We remember the workaday Americans and first responders – some of them our friends, neighbors and loved ones – who perished, as well as the profound sense of relief that washed over us when we learned that someone we knew had been spared through some quirk of fate, such as being late to work because the alarm clock didn’t go off as usual.
And we remember the bravery of ordinary office workers who helped their less agile colleagues down flight after flight of stairs and of the passengers on American Airlines Flight 93 who knew they were living on borrowed time, but succeeded in bringing down the missile of destruction they were unwillingly riding where it could do little damage.

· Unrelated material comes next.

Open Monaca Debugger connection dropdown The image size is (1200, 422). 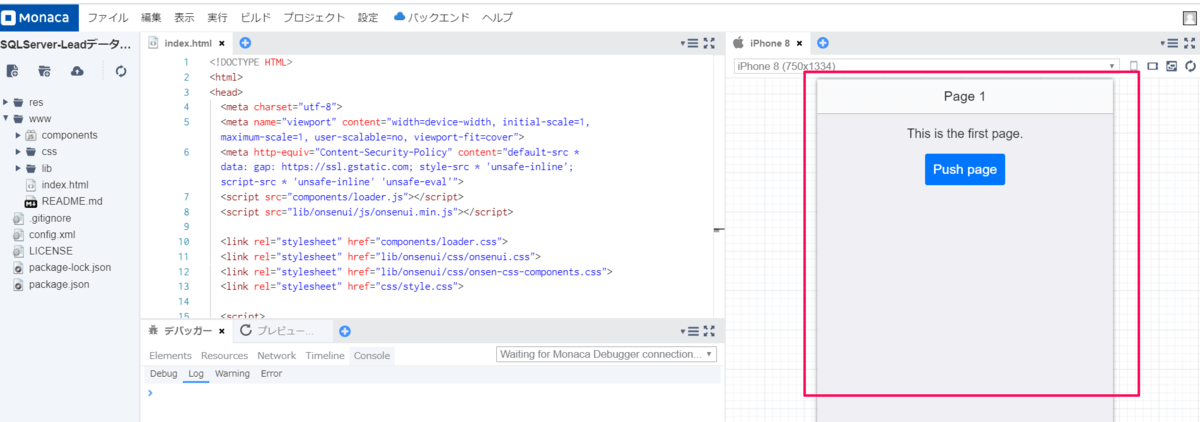tap(607, 355)
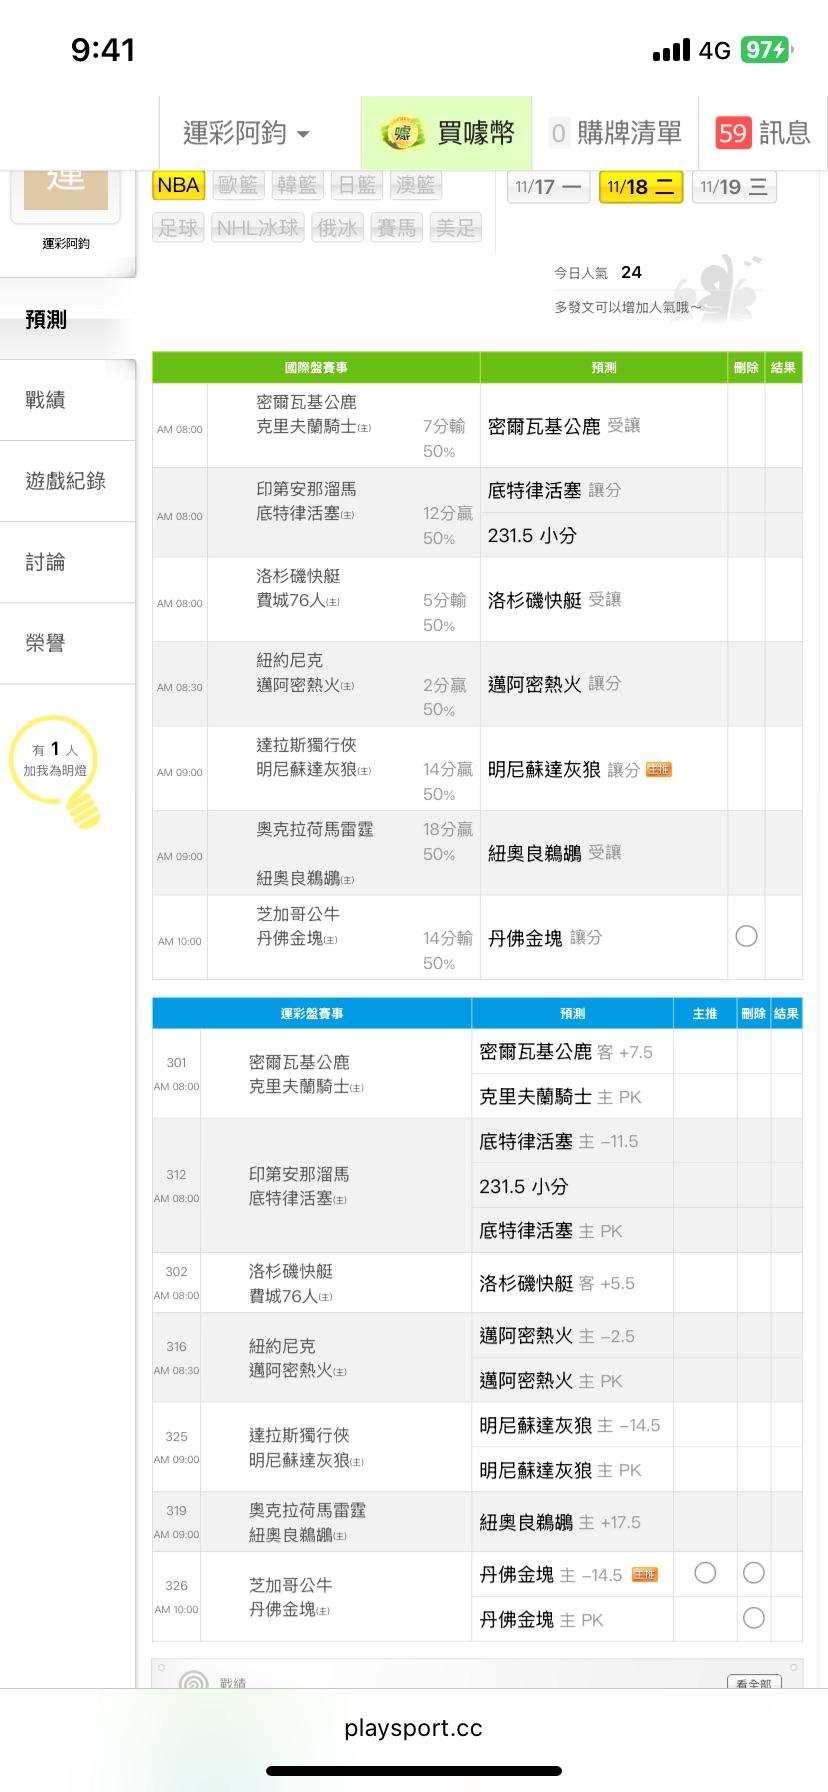
Task: Select delete circle for 丹佛金塊 讓分 row
Action: (746, 936)
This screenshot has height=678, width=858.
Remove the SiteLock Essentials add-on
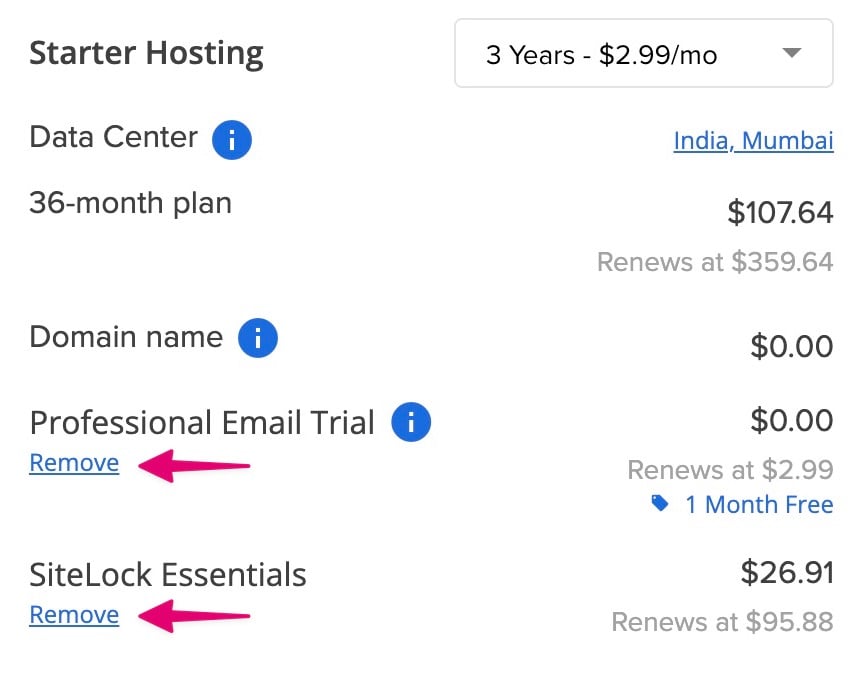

Being a voracious consumer of media, The Stiletto also can’t help but remember how that horrifying day brought out the best and the worst in coverage. In her mind, the most graceful contemporaneous account was Daniel Henninger’s “I Saw It All. Then I Saw Nothing”:
I saw the airliner at the instant it hit the north tower of the World Trade Center. A little later I saw the flames burst out of the south tower when the second airliner hit it. I saw people fall from the top of the World Trade Center. I saw the south tower fall down. A little later, I saw the north tower fall down. I have, in the past several hours, looked into lower Manhattan, and each time, where the World Trade Center stood, there is absolutely nothing. …
For awhile, aside from the flames and smoke, it was oddly uneventful. Sometimes windows would fall off the building and float down; sometimes a piece of smoking debris would arc downward. Then people started jumping off.
They were all so far away, but you always knew when a person was coming off the building because they all came down the same way - spread-eagled, turning, falling fast, and disappearing behind the Woolworth Building. It was awful, and one's head filled, irresistably, with awful thoughts. Did they jump rather than be burned? Did the fire force them off the building? Just an hour before, they were probably on the ground, like the rest of us. …
Then the first building fell down. … [W]hen it fell, it fell not merely with thunder, but all the way down, as rubble. It was so quickly nothing.
And now, from the sublime to the ridiculous: In their article, “A Death Better Than Fate’s,” which examined why people jumped from the upper floors of the World Trade Center, Washington Post reporters Gene Weingarten and David von Drehle observed that one woman leaped while "primly clutching her handbag, as though she might have to hail a cab when she alighted.” It never occurred to them that she wanted enough ID and personal effects with her so that her family could identify her remains and could have whatever keepsakes of her that survived the plunge she would not. If there is a hall of shame for stupid reporting – a reverse Newseum – this would be Exhibit A.




Did you see the experiment described at the bottom of the article on why people jump? They subjected a lab animal to excruciating pain. The animal could escape into another chamber where it would be beheaded. Other animals were allowed to observe this so they would know and then themselves were tortured to see what they would do. Speaking of channeling, apparently someone is channeling Joseph Mengele. I have an experiment I would like to conduct involving staking a "scientist" out over an anthill. As to why people jump, quoting a firefighter, "People will do anything rather than burn to death." I agree. The cab reference was crass.